Software/hardware hybrid solution (e.g. hardware on client, software on host) A client-side system’s MCU can be augmented with a hardware security device that provides secure key storage and implements some, or all, of the security algorithm in hardware.
- Advantages: Lower overall solution cost because no security device is required on host.
- Disadvantages: In this solution, the host-side system’s keys are stored in an unsecured resource, putting them at risk for interception, theft, or alteration. In addition, the software for the host-side algorithm may contain flaws in its implementation which leave it vulnerable to hacking techniques.
Defendable hardware-based solution An all-hardware solution includes tamper-resistant secure key storage devices used at all critical points in the system.
- Advantages: With its keys securely stored in a hardened device specifically designed for the purpose and its security algorithm implemented in hardware, the resulting system is much more resistant to hacking without burdening the host processor. In addition, the development time required to bring a fully tested verified product to market is dramatically shortened.
- Disadvantages: Many designers avoid all-hardware solutions because they are perceived as adding potentially unnecessary cost to a design.
Implementing security strategy
Protecting a system against intrusion and data theft requires providing appropriate levels of both design security (protecting a system’s software and other critical details about its design) and data security (protecting the information stored in or transported by the system).
Failing to do so can expose your system to various types of attacks which seek to extract the information stored or transported by an embedded system.
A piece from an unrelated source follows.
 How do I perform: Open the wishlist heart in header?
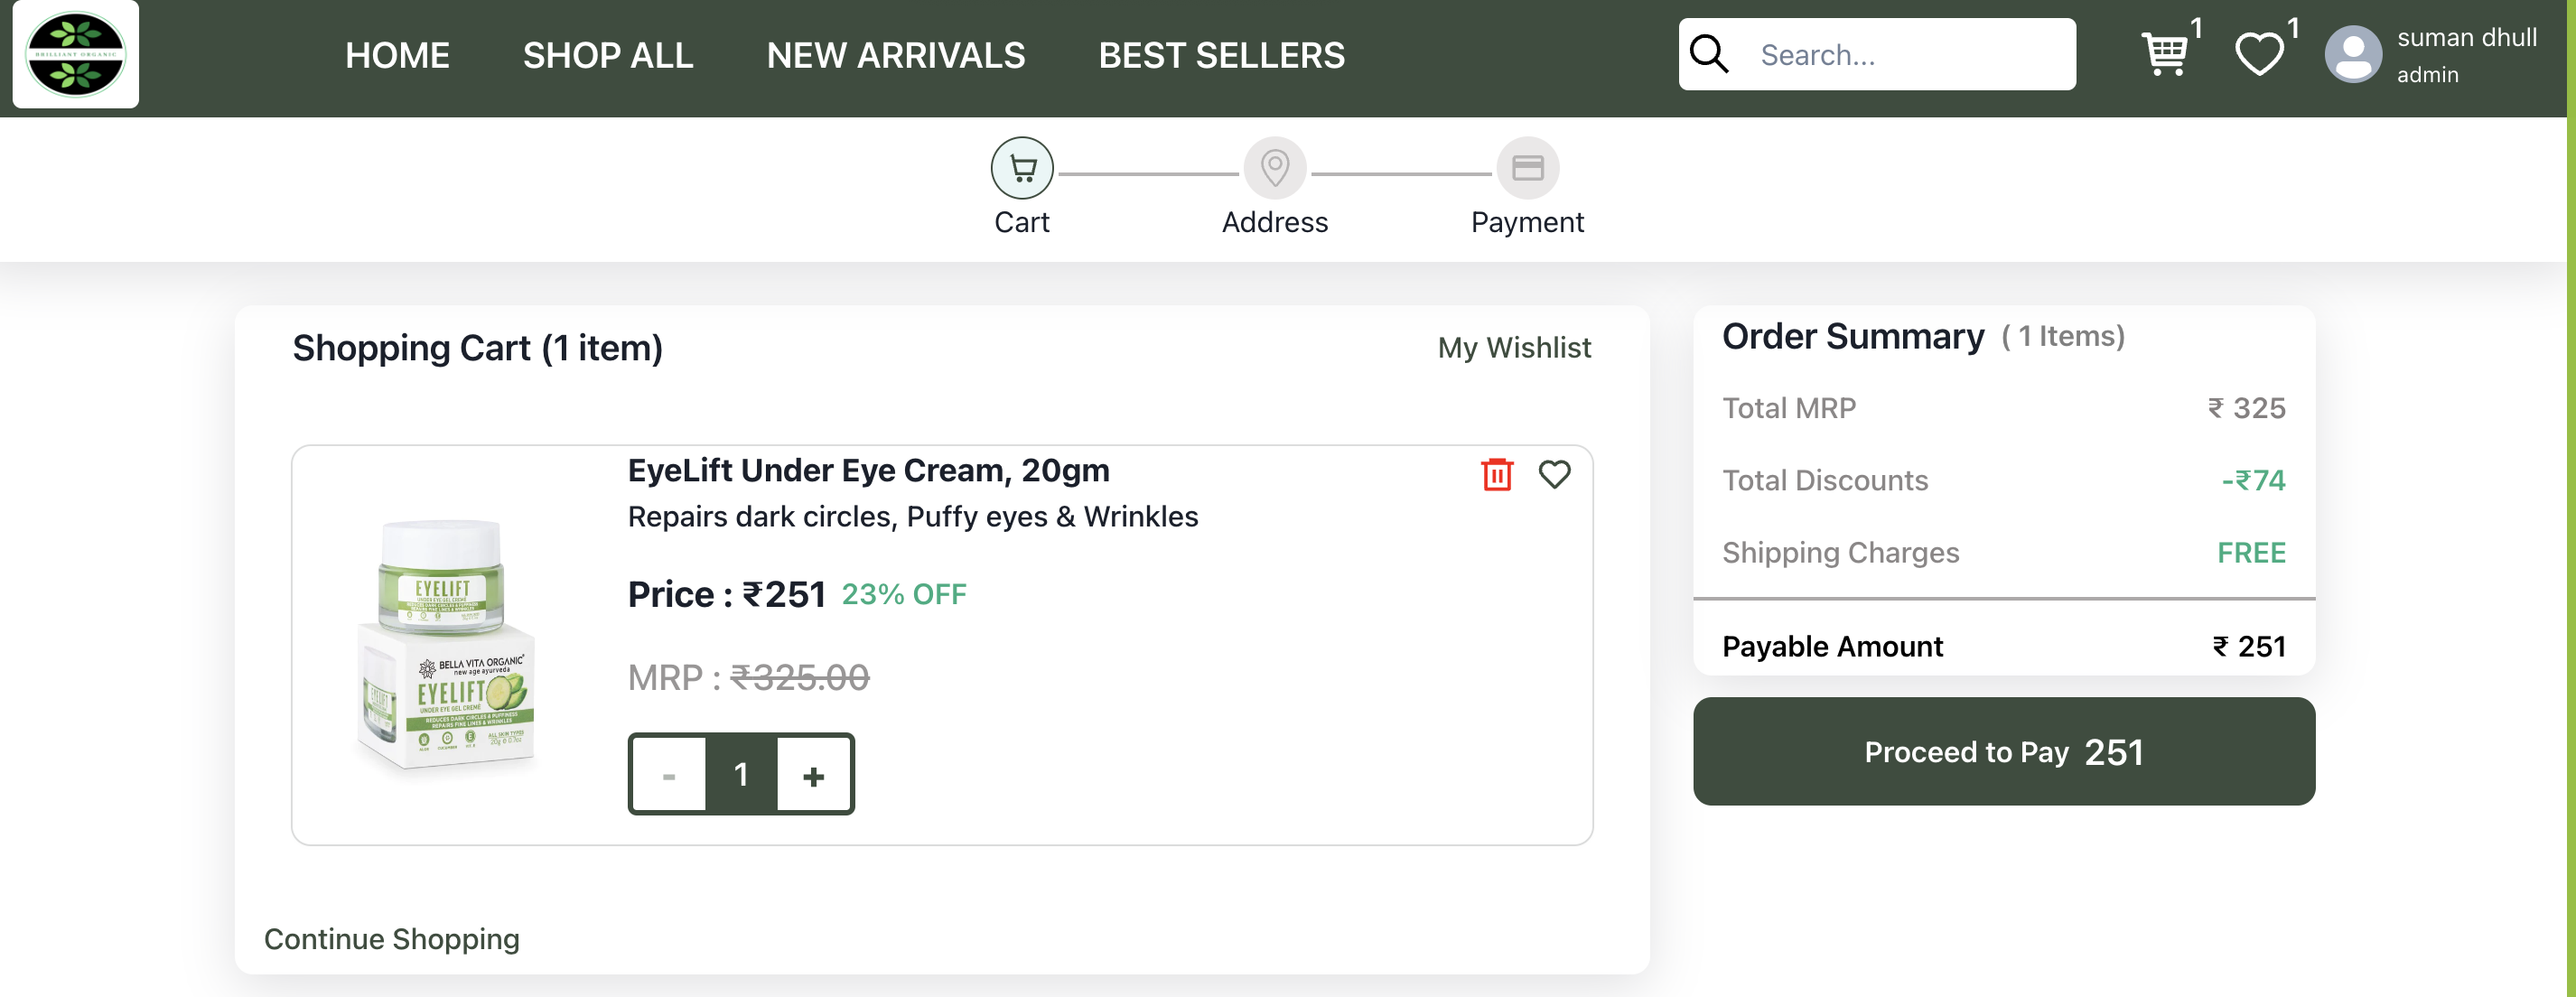(2259, 54)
In many cases, the information contained in leading-edge products is pilfered by hackers serving second-tier manufacturers (often located offshore) who are employed to produce copycat products--or as an inexpensive alternative to doing their own R&D. The resulting over-builds, cloned products, and unauthorized knock-offs of propriety peripherals and accessories can erode or eliminate a manufacturer’s profits.
Secure key storage is a highly cost-effective approach to security that provides many of the same attributes of a fully-hardened system at a much lower solution cost. These systems use an inexpensive key management and storage device which can be paired with virtually any MCU to create an embedded system that is highly-resistant to the attacks commonly used to steal sensitive data, software, and other types of IP.
A closer look at secure key storage One example of an advanced secure key storage solutions is the Atmel ATSHA204, an authentication device that includes a 4.5Kb EEPROM. Its secure memory can be used to store encryption keys, perform miscellaneous read/write or read-only memory operations for managing passwords or secret data and consumption tracking information.
Access to the various sections of memory can be restricted in a variety of ways and then the configuration can be locked to prevent changes. The device features a wide array of defensive mechanisms specifically designed to prevent physical attacks on the device itself or logical attacks on the data transmitted between the device and the system.
Each ATSHA204 ships with a guaranteed unique 72-bit serial number. Using the cryptographic protocols supported by the device, a host system or remote server can prove that the serial number is both authentic and not a copy. The ATSHA204 can also generate high-quality random numbers and employ them for any purpose, including use by the device’s own crypto protocols. Its flexible command set makes it easy and cost-effective to use in many applications, including anti-counterfeiting, protection for firmware or media, secure data storage, user password checking, and session key exchange.